(Extract)
Fine-tuning CAR T cell therapy to reduce side effects
Australian and Israeli researchers have developed a way to potentially reduce the toxic side effects of a new type of immunotherapy, in findings that could overcome the pioneering treatment’s biggest limitation.
CAR T cell therapy enhances a patient’s killer immune cells to attack and eliminate cancer. It can be up to 90% effective in certain blood cancers and can even deliver long-term remission in some patients — even after a patient has stopped taking cancer medication — but a significant limitation is the treatment’s harmful side effects, with about 50% of patients experiencing complications including fever, high blood pressure and respiratory distress. For this reason, the treatment is currently used as a last resort.
A new study, led by the Walter and Eliza Hall Institute of Medical Research (WEHI) and the Weizmann Institute of Science, has now designed a way to identify a ‘goldilocks’ window that strikes a balance of safety and efficacy. The team’s approach, published in the journal eLife, fine-tunes the cells used in the immunotherapy so that their activity is strong enough to eliminate the cancer but not so strong that they generate toxic side effects.
(End Extract)
-- Things to do --
1. Say whether each statement agrees with the CAR T cell therapy article. Answer yes or no for each, and quote the words from the article that settle it.
(a) The therapy can be up to 90% effective in certain blood cancers.
(b) About half of patients experience complications.
(c) The study was published in the journal Nature.
2. List every complication that the CAR T cell therapy article names as a side effect of the treatment.
3. Carry on the CAR T cell therapy article past its last sentence.
(Given material)
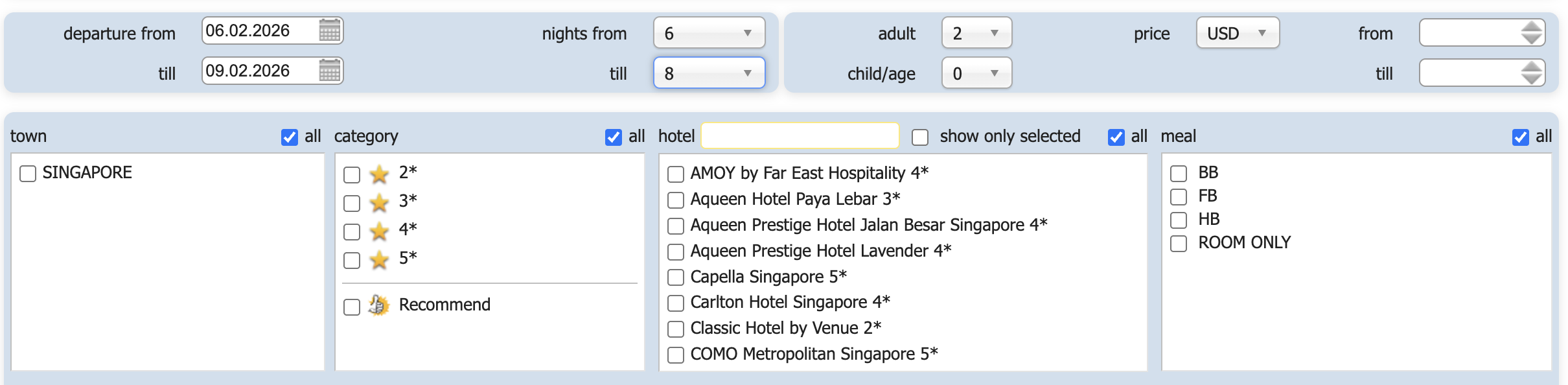Image resolution: width=1568 pixels, height=385 pixels.
Task: Click the star icon beside 3* category
Action: click(379, 202)
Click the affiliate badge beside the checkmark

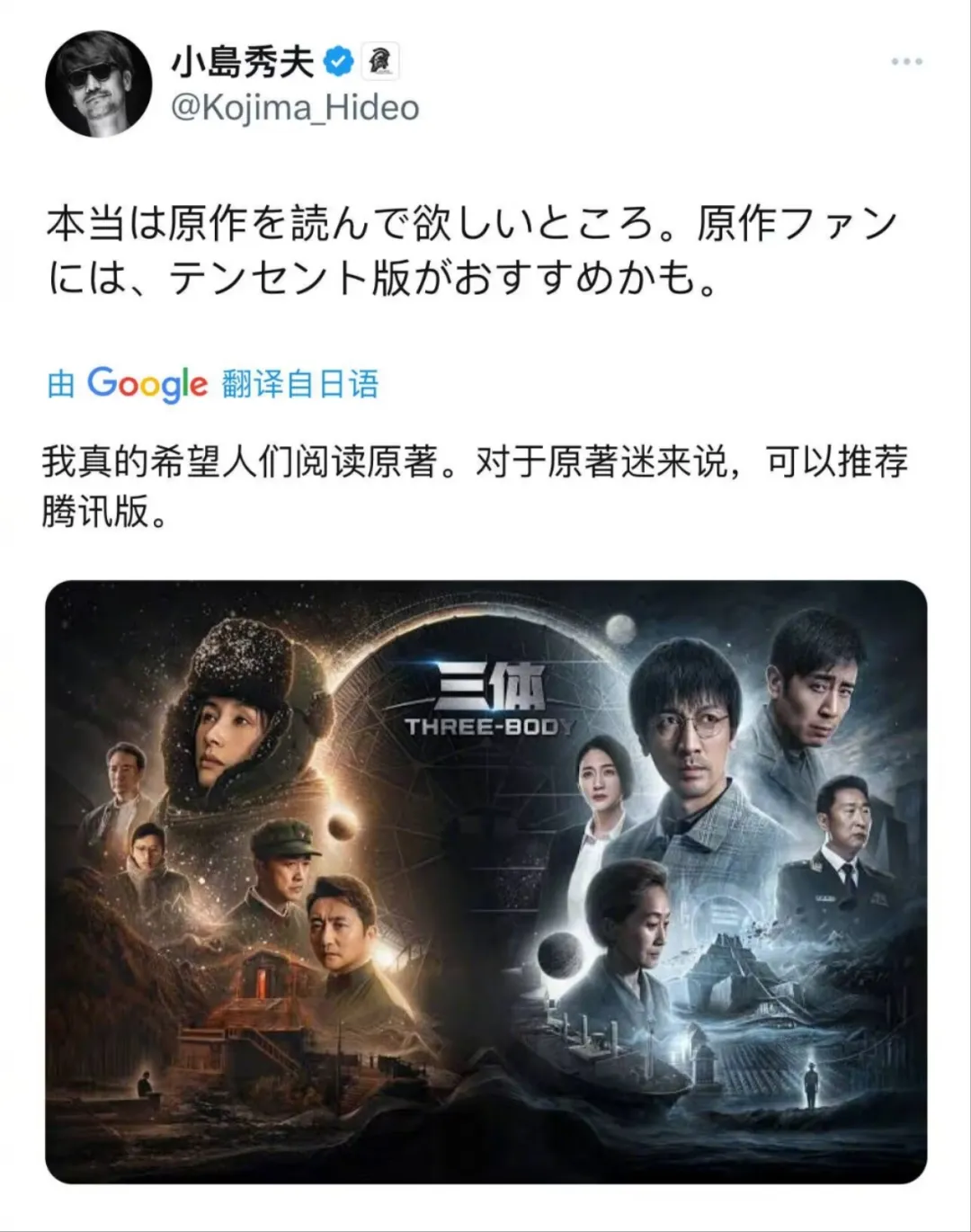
(End Given material)
-- Replies --
1.
(a) Yes: "It can be up to 90% effective in certain blood cancers"
(b) Yes: "with about 50% of patients experiencing complications"
(c) No: "published in the journal eLife"

2. fever, high blood pressure, respiratory distress

3.
CAR T cell therapies involve collecting T cells from a cancer patient and supercharging the cells by individually re-engineering them in the laboratory. These enhanced cells are then put back into patients.
The T cells are engineered to produce proteins on their surface called chimeric antigen receptors (CARs), which act as artificial sensors that enable T cells to recognise and bind to specific proteins on the surface of cancer cells more efficiently. WEHI Associate Professor Matthew Call said this synthetic sensor is what gives T cells the enhanced ability to attack and eliminate threats like cancer cells.
“While putting these supercharged T cells into a patient with a high tumour burden can swiftly eradicate cancer cells, it also creates the perfect storm for an ongoing toxic response that can be harmful,” Call said. Furthermore, there is currently no way of reliably predicting how strong CAR T cell therapy will be for a patient.
While previous studies have attempted to fine-tune T cells by targeting the end sections of the sensor, which either bind to the cancer cell or instruct the T cells to kill, the new research was focused on completely redesigning the middle part. Researchers leveraged the computational expertise of the Weizmann Institute of Science to stitch together pieces of natural immune sensors with custom-designed synthetic elements, to generate new circuits that could be used to tune and assess variations of potency.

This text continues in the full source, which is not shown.